3 common messy data problems and how to tidy them in SAS

7 Likes

You have messy data, data which cannot be analyzed in SAS® Enterprise Miner™ due to its structure. How do you manipulate and restructure this data to make it tidy? How do you bring it into a form to which analytical models in SAS Enterprise Miner can be applied successfully? Hadley Wickham describes in great detail the attributes of "tidy data" and the process for making messy data tidy (Wickham, 2014). In short, a tidy data set has the following two attributes:

Each column forms a variable
Each row forms an observation

In a messy data set, typically a measure variable will be broken out by one or more dimension values into multiple measure columns, or one column will include two or more dimensions.
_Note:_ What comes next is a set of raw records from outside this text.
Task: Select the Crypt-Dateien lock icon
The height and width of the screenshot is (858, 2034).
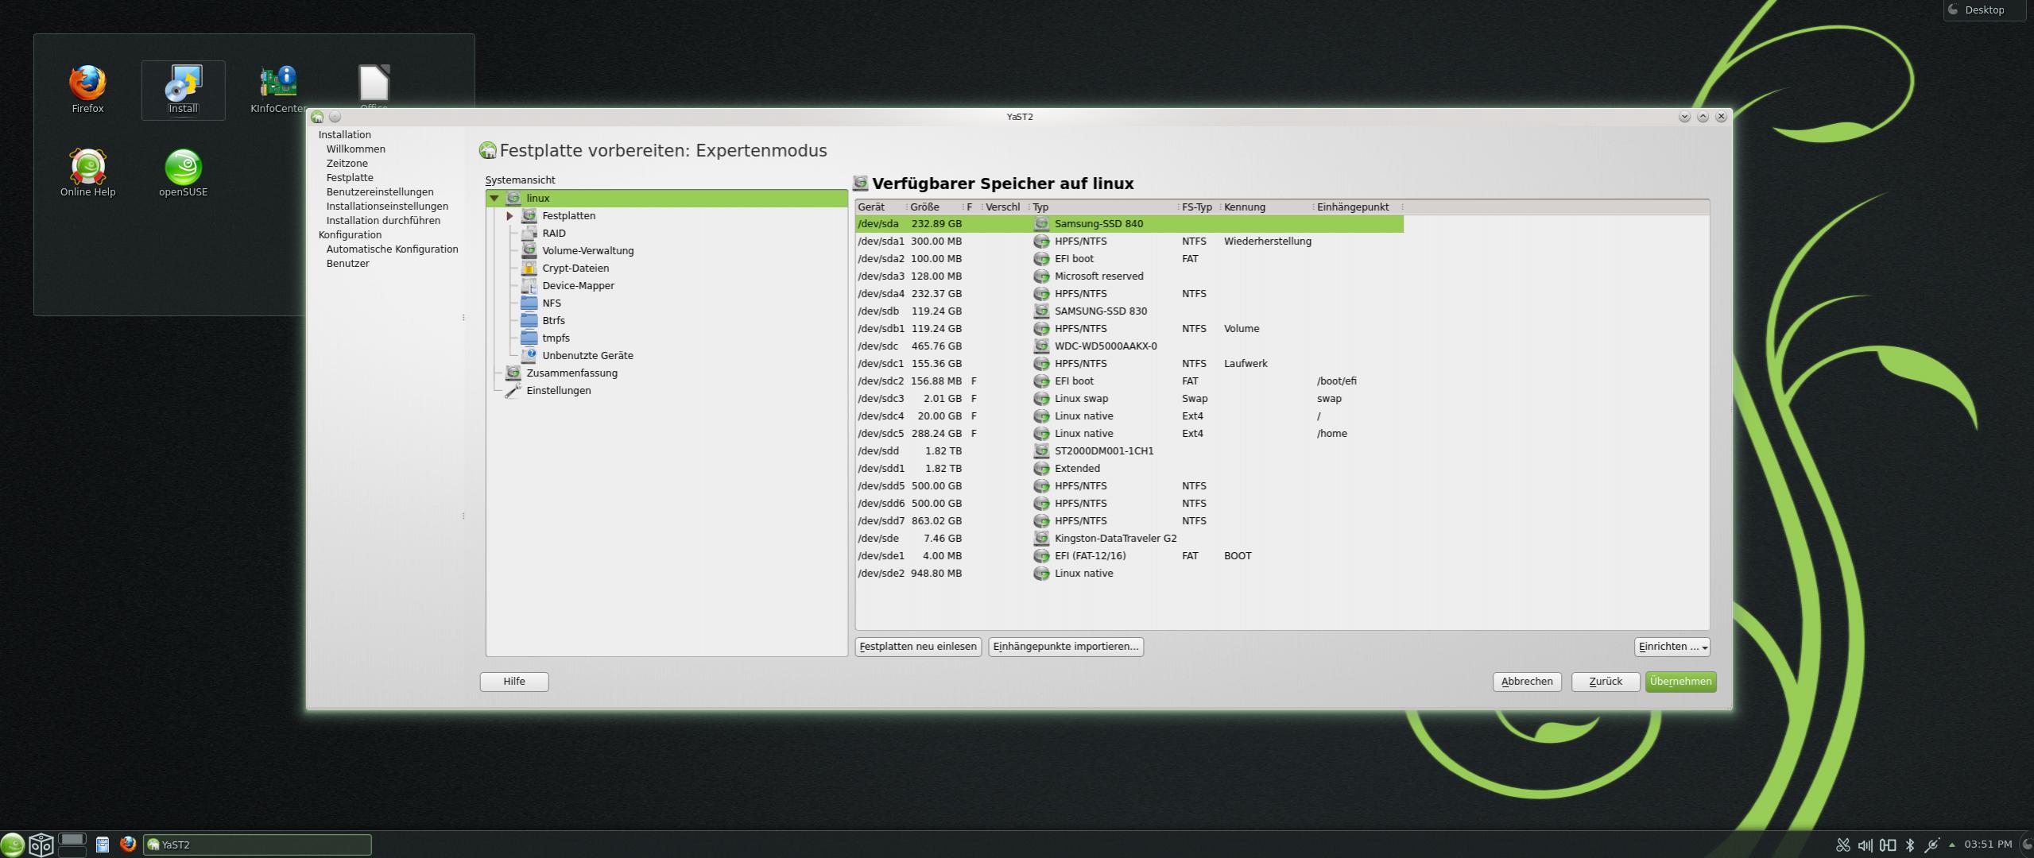Action: (529, 269)
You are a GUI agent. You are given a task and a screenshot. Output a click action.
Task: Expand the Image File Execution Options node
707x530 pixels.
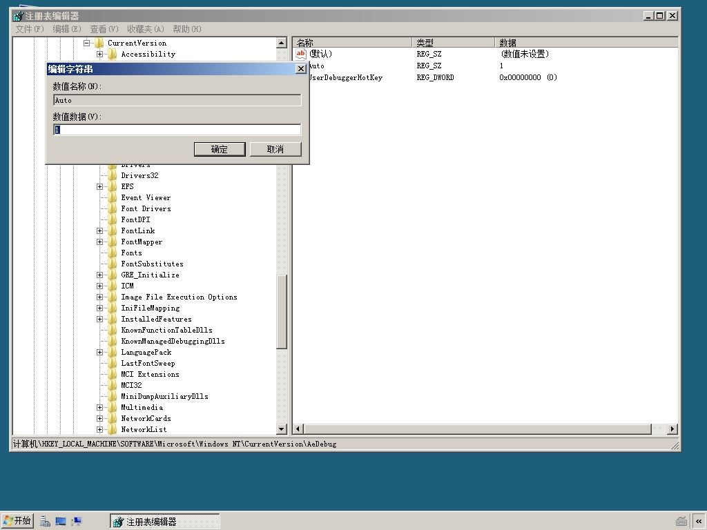pyautogui.click(x=99, y=297)
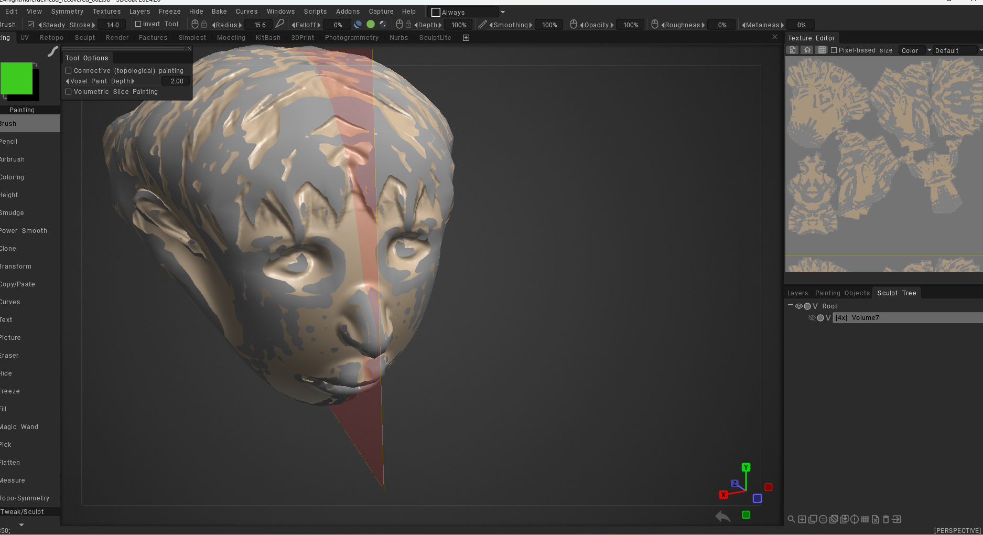Click the home icon in Texture Editor

807,50
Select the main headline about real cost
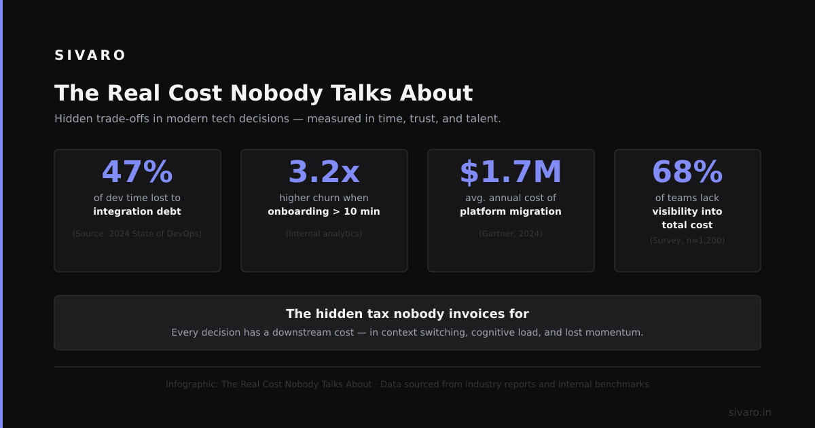815x428 pixels. [x=264, y=93]
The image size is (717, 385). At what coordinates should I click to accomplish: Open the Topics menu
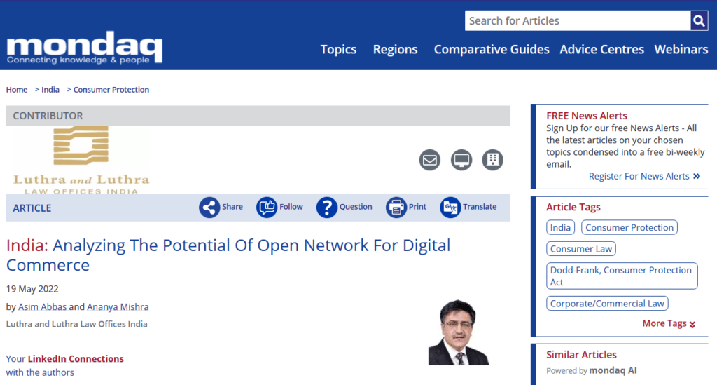[338, 49]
In this tip, I discuss three common messy data problems described by Wickham, and introduce the SAS code that is used to tidy this data. I also include an example messy data set and how this SAS code is used to transform and make this data set tidy. With this tip, I address Sections 3.1, 3.2, and 3.3 from Wickham’s article.
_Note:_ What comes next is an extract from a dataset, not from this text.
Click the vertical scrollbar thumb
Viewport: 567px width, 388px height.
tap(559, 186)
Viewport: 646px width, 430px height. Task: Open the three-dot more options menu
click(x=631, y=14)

Messy Data Scenario 1 – Dimension values stored as column names

This data is stored in a presentation/data collection style format, where multiple Measure columns are described by the Dimension values in the column names. In this example, Measure column names W, X, Y, and Z comprise the values for a Dimension variable:

To make this data tidy, I melt, or stack, the dimension measure columns into one measure variable, and generate the dimension variable (Dim):

SAS Code used to accomplish this restructuring:

/*Generate the _CASE_ column. Clear-out any labels on the measure columns.*/
Data _temp_indata /view=_temp_indata;
 Set indata1;
 _CASE_=_n_;
 Label W=;
 Label X=;
 Label Y=;
 Label Z=;
Run;

/*Transpose columns W,X,Y,Z to generate the MEASURE and DIM columns*/
Proc transpose data=_temp_indata out=outdata (rename=(col1=MEASURE) drop=_CASE_) name=DIM;
 By _CASE_ YEAR NOTSORTED;
 Var W X Y Z;
Run;

Messy Data Scenario 2 – Multiple dimension variables stored in one column

In the below data example, a column contains values for multiple Dimension variables: X and Y in column Dim are the values for one dimension, and 1 and 2 are the values for another dimension.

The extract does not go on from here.